──────── 掲載文 ────────

5/17 実は、ソニーはそのAIBOの大ヒットの影で「Q.」という名のコミュニケーションロボットの開発を同時に行っていた。
6/17 残念ながら両者の商業的成果の差は歴然としている。AIBOを知っている人は少なくないだろうが、同じコミュニケーションロボットである「Q.」の存在を知っている人がどれだけいるだろう。
こちらに「Q.」の詳しい説明がされている。
7/17 「Q.」はその名の通り、球形をしたロボットだ。AIBOの機嫌(あえてそう呼ぶことにする)が光の反応で分かるように、「Q.」は気分(あえてそう呼ぶことにする)によって、球体の色を変える。
8/17 プロダクトデザインの手法には、既存のものの類推によるアナロジカルデザインと、既存のものをより上位概念化するメタフィジカルデザインの2種類がある。
9/17 AIBOは前者の典型で、Q.は後者の典型だ。ビジネスという面からみると、どちらのデザインが一般に受け入れられやすいか火を見るより明らかだった。しかし、この「Q.」を見て、私はプロダクトデザインの中に「自分」を解決する糸口があるんじゃないかと、そう思ったのを覚えている。

────────

掲載文では、「Q.」は二種類のプロダクトデザイン手法のうち、どちらの典型とされていますか。

──────── 抜粋データ ────────

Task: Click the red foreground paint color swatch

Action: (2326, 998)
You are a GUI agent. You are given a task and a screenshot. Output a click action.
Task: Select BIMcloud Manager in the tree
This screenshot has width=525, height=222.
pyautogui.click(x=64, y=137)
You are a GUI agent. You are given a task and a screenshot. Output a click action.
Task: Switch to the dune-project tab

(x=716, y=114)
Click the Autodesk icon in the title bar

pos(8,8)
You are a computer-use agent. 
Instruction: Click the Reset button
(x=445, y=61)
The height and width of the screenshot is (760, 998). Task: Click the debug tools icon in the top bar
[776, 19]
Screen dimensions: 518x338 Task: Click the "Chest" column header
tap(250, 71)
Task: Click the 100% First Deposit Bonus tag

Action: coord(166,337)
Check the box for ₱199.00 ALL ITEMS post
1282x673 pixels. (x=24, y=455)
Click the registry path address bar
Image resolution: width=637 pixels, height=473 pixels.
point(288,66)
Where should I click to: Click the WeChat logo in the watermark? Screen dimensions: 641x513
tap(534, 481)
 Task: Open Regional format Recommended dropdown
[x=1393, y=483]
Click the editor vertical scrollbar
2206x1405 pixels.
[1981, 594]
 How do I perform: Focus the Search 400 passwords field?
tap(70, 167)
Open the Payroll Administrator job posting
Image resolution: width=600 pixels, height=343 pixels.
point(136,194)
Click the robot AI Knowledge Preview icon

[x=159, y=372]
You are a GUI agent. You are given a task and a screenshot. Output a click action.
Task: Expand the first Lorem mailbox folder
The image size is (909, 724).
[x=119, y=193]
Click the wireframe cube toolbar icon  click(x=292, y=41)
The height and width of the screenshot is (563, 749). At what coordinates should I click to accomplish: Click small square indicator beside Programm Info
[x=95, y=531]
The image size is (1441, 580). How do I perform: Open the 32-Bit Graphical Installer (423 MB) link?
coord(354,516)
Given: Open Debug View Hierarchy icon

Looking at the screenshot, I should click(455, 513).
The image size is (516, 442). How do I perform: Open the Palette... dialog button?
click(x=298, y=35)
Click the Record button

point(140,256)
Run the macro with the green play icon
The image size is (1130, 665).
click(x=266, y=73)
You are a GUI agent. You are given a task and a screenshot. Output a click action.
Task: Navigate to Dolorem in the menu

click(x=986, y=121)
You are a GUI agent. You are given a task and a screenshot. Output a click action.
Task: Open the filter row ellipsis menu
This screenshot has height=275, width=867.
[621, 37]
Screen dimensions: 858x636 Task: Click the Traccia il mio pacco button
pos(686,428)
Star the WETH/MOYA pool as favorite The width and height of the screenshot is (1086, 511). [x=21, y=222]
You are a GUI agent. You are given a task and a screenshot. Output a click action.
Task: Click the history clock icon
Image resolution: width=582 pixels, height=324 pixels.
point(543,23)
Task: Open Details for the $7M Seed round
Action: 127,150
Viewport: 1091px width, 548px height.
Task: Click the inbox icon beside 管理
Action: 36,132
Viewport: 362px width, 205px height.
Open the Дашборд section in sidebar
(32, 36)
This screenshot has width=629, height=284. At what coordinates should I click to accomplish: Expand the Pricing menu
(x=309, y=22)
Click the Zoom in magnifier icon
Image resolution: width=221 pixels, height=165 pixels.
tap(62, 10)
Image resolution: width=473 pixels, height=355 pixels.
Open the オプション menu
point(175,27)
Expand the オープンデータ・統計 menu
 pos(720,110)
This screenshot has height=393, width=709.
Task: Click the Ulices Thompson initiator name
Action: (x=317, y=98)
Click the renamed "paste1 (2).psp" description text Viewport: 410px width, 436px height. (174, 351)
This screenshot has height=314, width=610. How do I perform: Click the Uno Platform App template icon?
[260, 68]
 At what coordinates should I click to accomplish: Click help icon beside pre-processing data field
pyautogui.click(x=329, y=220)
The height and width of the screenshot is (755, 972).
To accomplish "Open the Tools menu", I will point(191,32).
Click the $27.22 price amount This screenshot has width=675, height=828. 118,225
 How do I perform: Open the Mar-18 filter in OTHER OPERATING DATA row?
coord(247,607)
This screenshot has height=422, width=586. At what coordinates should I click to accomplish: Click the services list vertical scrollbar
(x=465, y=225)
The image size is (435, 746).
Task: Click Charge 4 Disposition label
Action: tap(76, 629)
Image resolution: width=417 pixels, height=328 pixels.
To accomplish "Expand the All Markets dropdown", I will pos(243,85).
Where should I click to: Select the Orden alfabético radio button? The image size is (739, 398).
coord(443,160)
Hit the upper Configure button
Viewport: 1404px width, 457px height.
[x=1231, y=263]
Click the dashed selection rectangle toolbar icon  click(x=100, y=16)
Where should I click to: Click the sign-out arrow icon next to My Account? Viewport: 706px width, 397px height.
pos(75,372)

────────

▶ 解答
既存のものをより上位概念化するメタフィジカルデザインの典型とされています。